Data listing
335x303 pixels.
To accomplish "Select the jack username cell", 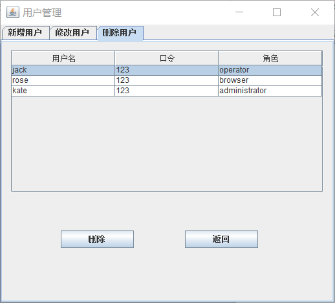I will click(x=63, y=70).
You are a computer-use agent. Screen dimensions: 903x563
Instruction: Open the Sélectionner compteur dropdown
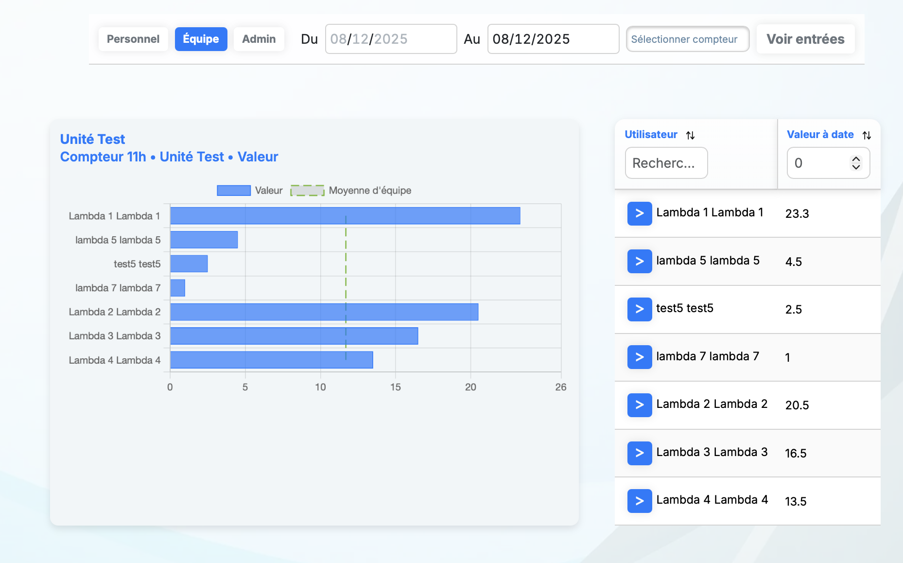687,39
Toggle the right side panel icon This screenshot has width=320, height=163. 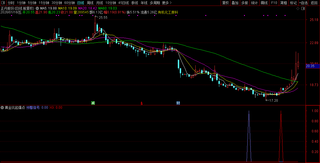click(x=303, y=9)
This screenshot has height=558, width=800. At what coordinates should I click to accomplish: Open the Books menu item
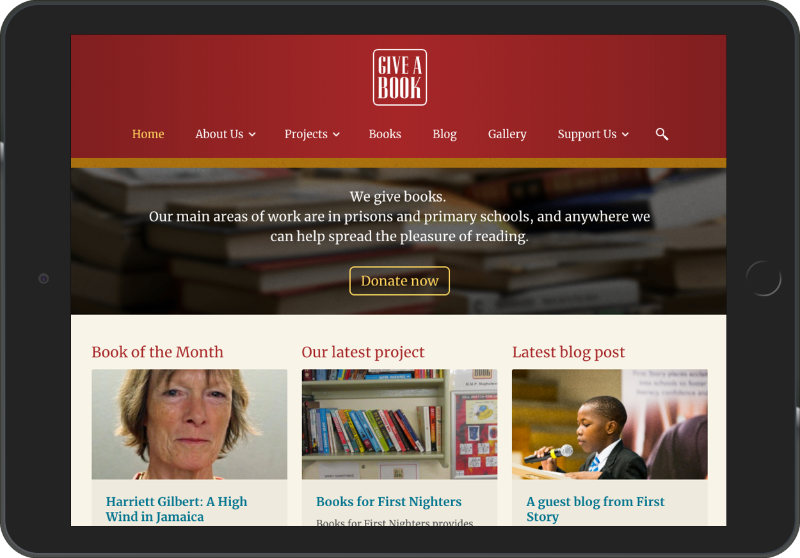pos(385,134)
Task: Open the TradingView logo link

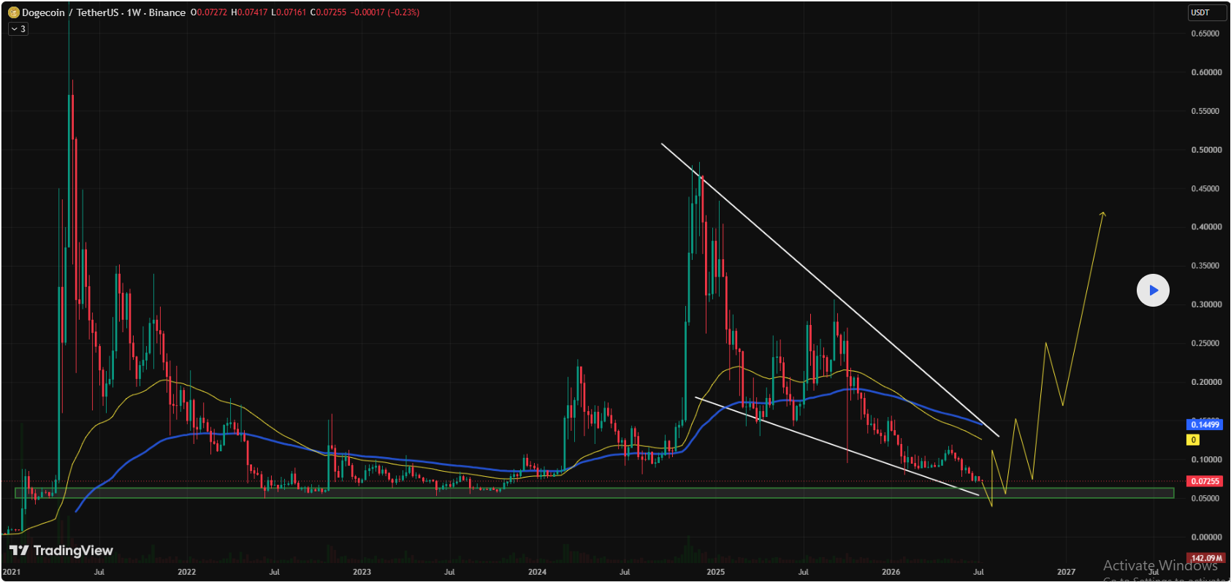Action: tap(61, 551)
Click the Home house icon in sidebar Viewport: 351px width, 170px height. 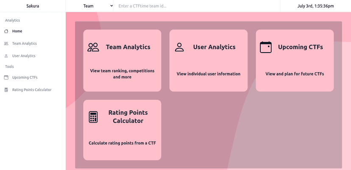pos(6,31)
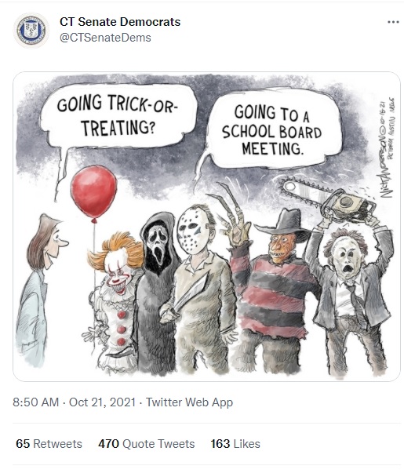Click the 'Going to a school board meeting' bubble

pyautogui.click(x=273, y=128)
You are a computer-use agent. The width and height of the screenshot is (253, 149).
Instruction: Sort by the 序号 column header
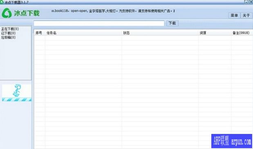coord(39,33)
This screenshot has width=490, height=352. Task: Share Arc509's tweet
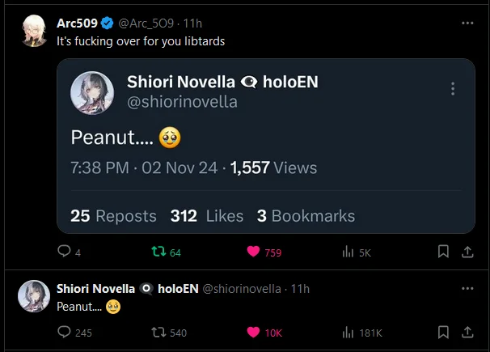(467, 252)
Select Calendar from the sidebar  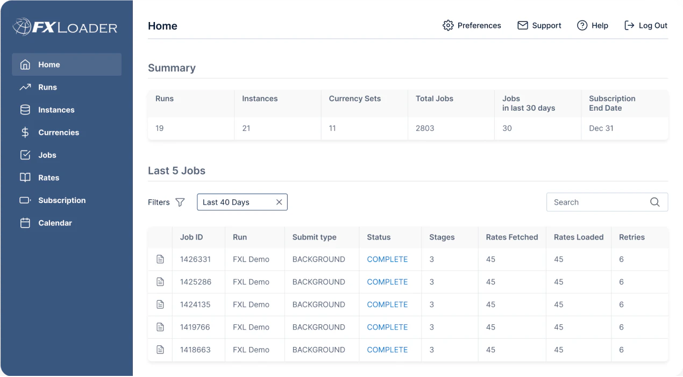(x=55, y=223)
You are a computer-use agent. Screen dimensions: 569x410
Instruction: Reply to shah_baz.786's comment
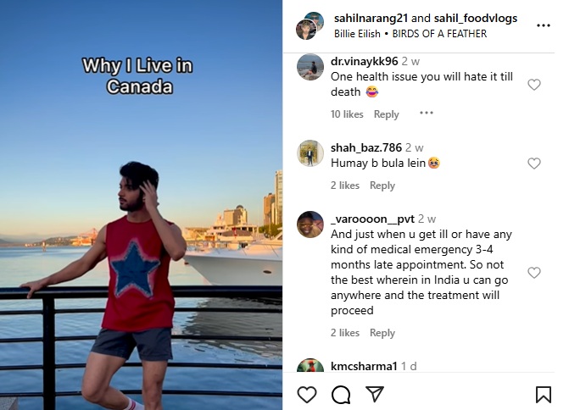click(382, 186)
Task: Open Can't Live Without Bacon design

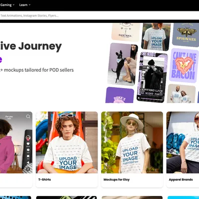Action: pos(184,66)
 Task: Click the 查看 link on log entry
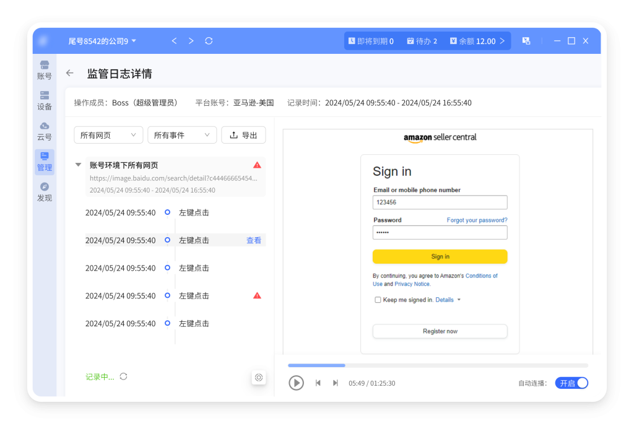click(254, 240)
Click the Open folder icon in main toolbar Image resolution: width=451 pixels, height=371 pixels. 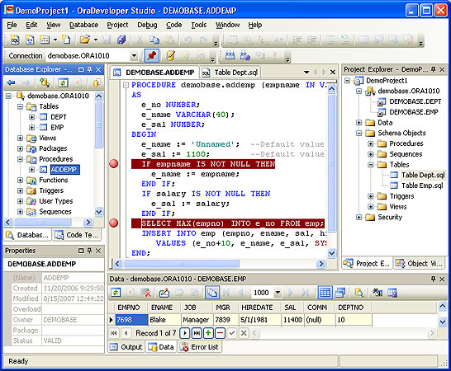(x=85, y=40)
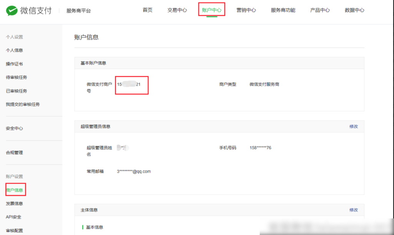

DIRECTIONS
Turn the items starting at the line containing "This screenshot has height=558, width=800." and ending at the line containing "Action: tap(61, 551)" into a two-column CSV with the headers instruction and response. Put one item per row with each value in its own quoted field, replace line breaks with spaces, and leave out the pictures.

FINISHED ANSWER
instruction,response
"This screenshot has height=558, width=800. At what coordinates should I click to accomplish: Open the Books menu item","pos(385,134)"
"Task: Open the TradingView logo link","Action: tap(61, 551)"